When taking the appropriate action, resilience is more readily exercised when conducted within the framework of a well defined change  program. In the foregoing discussion I have differentiated between long term strategy and planning. These are the first two pillars of a fully integrated Strategic Management Framework that we use to structure strategic thinking under any circumstances. We also deploy a framework that describes the intent behind strategic change (illustrated opposite).

Under normal circumstances I use this framework to encourage clients to be highly proactive and aspire to an invention of their own future. Ironically this was the intent of BREXIT, the reality has found us treading water in a sea of uncertainty. Today therefore I am stressing the need to adapt to a future that has been redefined for us, not by us.

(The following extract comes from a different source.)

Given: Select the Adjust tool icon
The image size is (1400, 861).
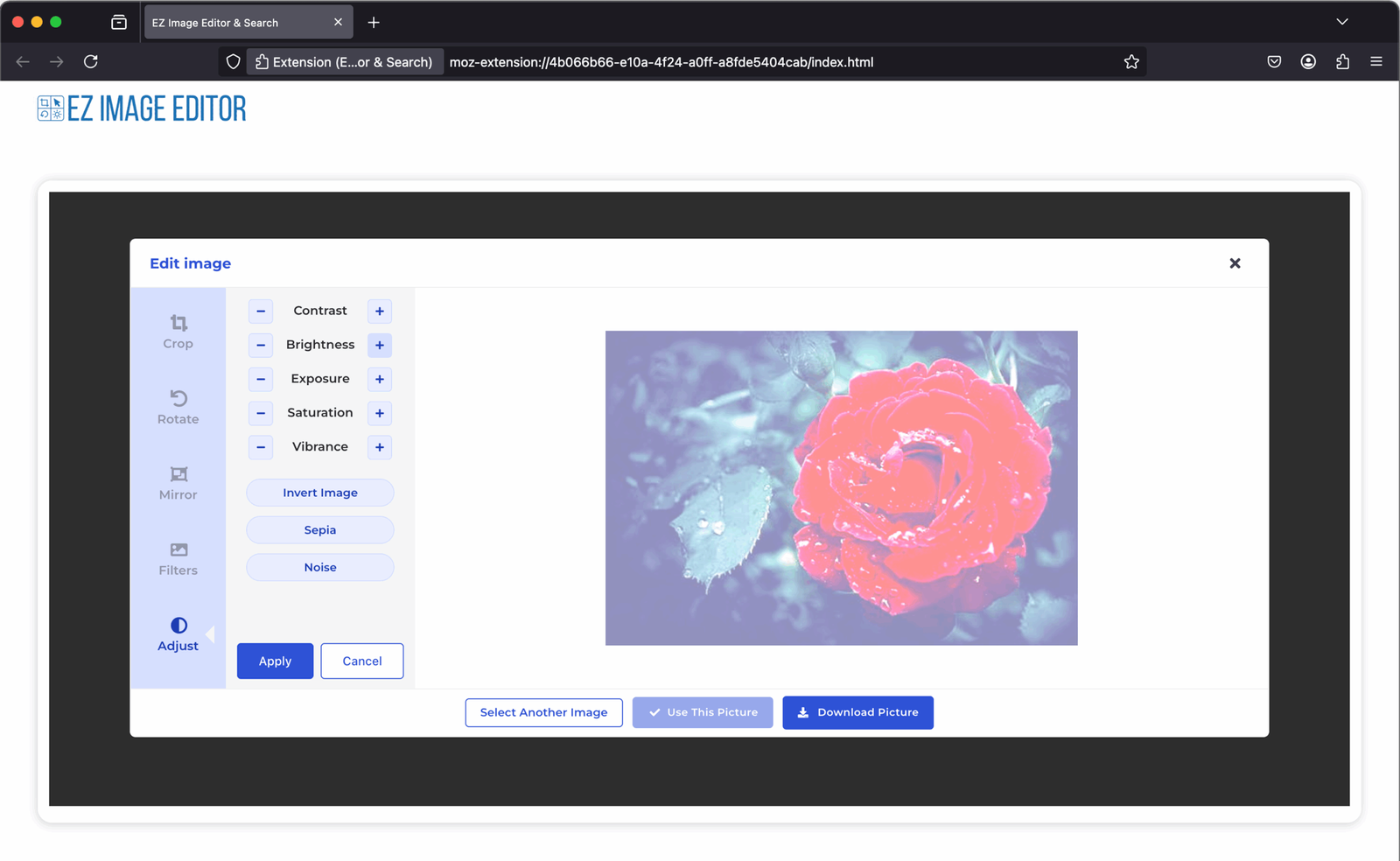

In effect I am asking leaders to engage in the quadrant labelled Agile. This is the quadrant that calls for a rapid response to an external event, one that has arisen as a result of an imposed change rather than an intended change. My normal focus is on encouraging them to be Proactively Prosponsive (Dynamic Invention). The words are new, the meaning is not. Those who will be less well placed from the BREXIT fallout will be those who do respond, but not fast enough (Adapt). To do nothing could be OK, but those in this category will probably be reliant on luck more than good judgement. The response or prosponse that is right for you; is up to you, I wish you good luck.


1 Comment

  1. Mike Holland says:

    One month on, what has changed?

    Well, the shock has passed. In UK management we have become familiar with the idea that the nation is leaving the EU.

    The uncertainty remains much the same, however. The terms and timing of the ‘divorce’ are as unclear today as they were the day after the vote.

    In the long term (the ‘strategy’ rather than the ’plan’, to use Paul’s terminology) there remains huge uncertainty. But has that not always been the case? Few businesses have ever had sure knowledge of what will happen in their industry two or three years into the future.

    Meanwhile ‘the plan’ can be based on the twin facts that (a) nothing much is going to change in the next couple of years and (b) things may or may not change by some uncertain amount after that.

    ‘Seize the day’, as Paul says. And look to the future by developing a strategic management framework that will allow you not just to cope but to thrive with whatever the politicians throw our way over the next couple of years.